DOWNINGTOWN The warning signs surfaced on the way to a science seminar.
A group of Downingtown S.T.E.M. Academy students attending a conference at West Chester University had stellar grades, specialized curriculum, and technology know-how.
Their biggest challenge turned out being how to interact with the school district superintendent who came with them.
"They didn't have the natural reflex to just put out a hand, shake, and smile," said Anna Jordan, an informational specialist at the school.
What would happen, Jordan wondered, when the students had to navigate the workplace internships that are an important part of their high school curriculum? Could they execute simple small talk and know not to use "ttyl" in an e-mail to the boss?
So the Chester County science, technology and engineering and mathematics school partnered with the MidAtlantic Employers' Association (MEA) to help make sure students are as socially adept in the workplace as they are on a laptop.
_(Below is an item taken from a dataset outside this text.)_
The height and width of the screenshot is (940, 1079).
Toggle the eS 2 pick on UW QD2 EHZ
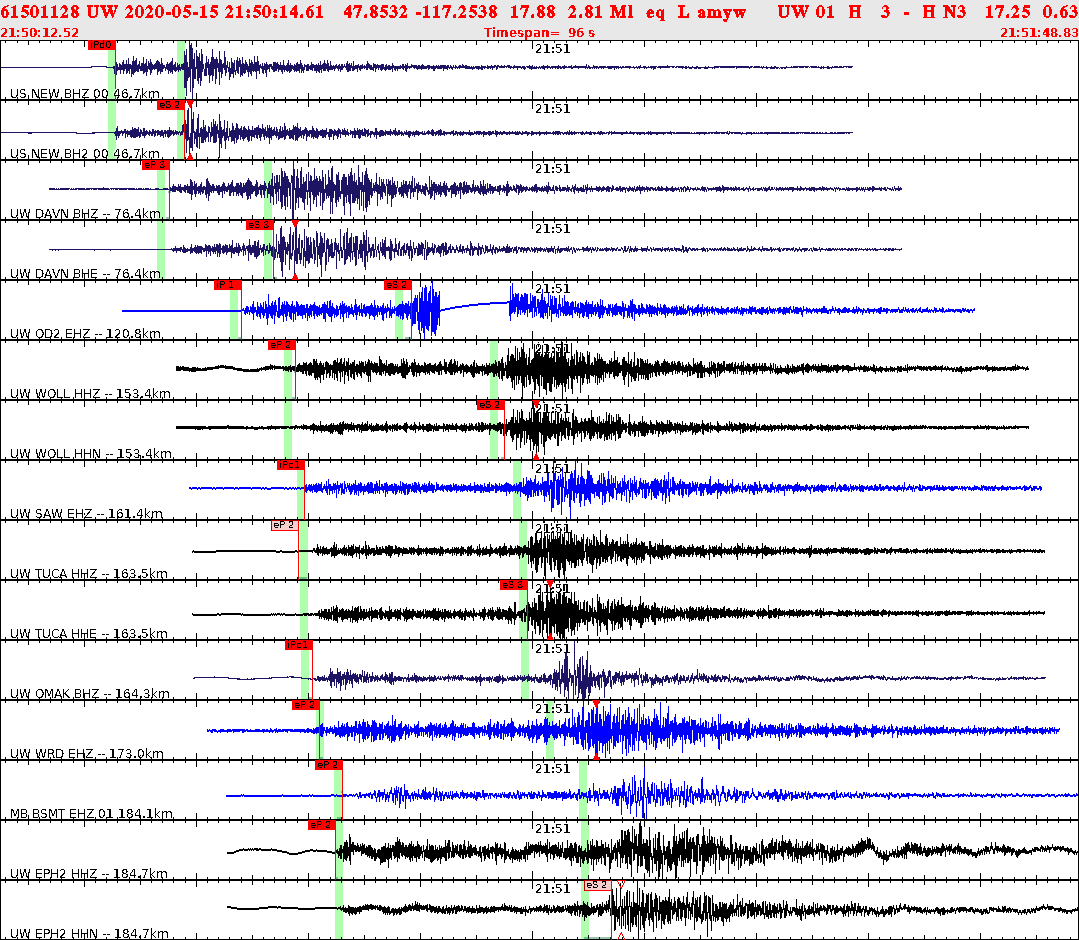[396, 286]
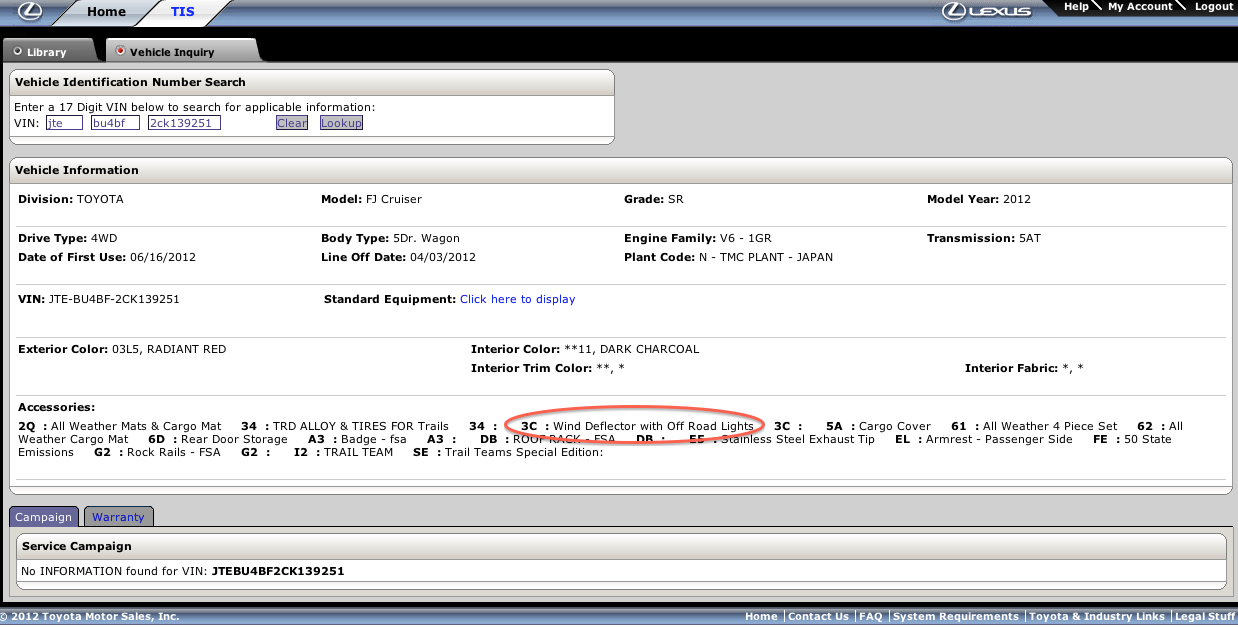
Task: Open Standard Equipment 'Click here to display' link
Action: [517, 299]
"The technology [skills] get you in the door, but it's the collaboration and communication skills that keep you there," said Susan Boardman, Downingtown S.T.E.M. Academy's internship and partnerships leader.
MEA, a King of Prussia-based organization, assists midsize businesses with human resources issues, employer-employee relations, and workplace culture.
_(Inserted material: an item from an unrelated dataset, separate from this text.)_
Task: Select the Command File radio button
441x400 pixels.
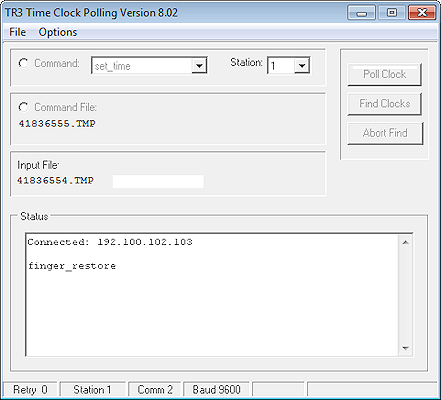Action: 24,107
The group sees its partnership with the Downingtown school as a long-term investment to develop the kind of employees businesses are looking for, said Kevin Robins, CEO of the association.
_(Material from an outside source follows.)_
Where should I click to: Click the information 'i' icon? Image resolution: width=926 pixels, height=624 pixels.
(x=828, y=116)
At the Downingtown school, MEA trainers lead students in a series of workshops geared to each grade level.
Freshmen learn time management and basic communication - business etiquette in texting/e-mailing (no winking smiley faces) and face-to-face communication (eye-to-eye contact).
Sophomores learn their personal communication style. (Everyone has one, trainers say.) Juniors are trained in job interviewing (cellphones off) and follow-ups (a handwritten thank-you note still works).
"We are finding as employers that we have to train in communication in a way we didn't before,"said Kim Bohm, a human resources manager at AGC Chemicals Americas Inc. in Exton.
Employees must be reminded that participating in a phone conversation is not the enemy, Bohm said.
Student Nancy Peng said that younger generations' skill and immersion in technology can have side effects.
"When you're communicating through texts and e-mails, all you see are words on a screen," said Peng, 16, a junior. "You forget there's an actual human being behind there."
That disconnect can fuel a kind of self-absorption, said Maham Quraishi, a 17-year-old junior.
On Twitter, "I'm talking about myself and what I'm doing," Quraishi said. "You can lose a consideration for others."
That's where MEA and human resources professionals help bridge the workplace gap between younger and older people who grew up communicating in different ways.
And, just as the students at the Downingtown academy may need training, older workers may as well, trainers say.
It's not just the young person's responsibility to adapt, Bohm said. There is a "happy medium" between "Dear Sir" and "ttyl" (for "talk to you later"), she said.
"In our company, we are heavy on the older generations and light on the millennials," Bohm said. "But in 10 years - maybe five - it will be very different."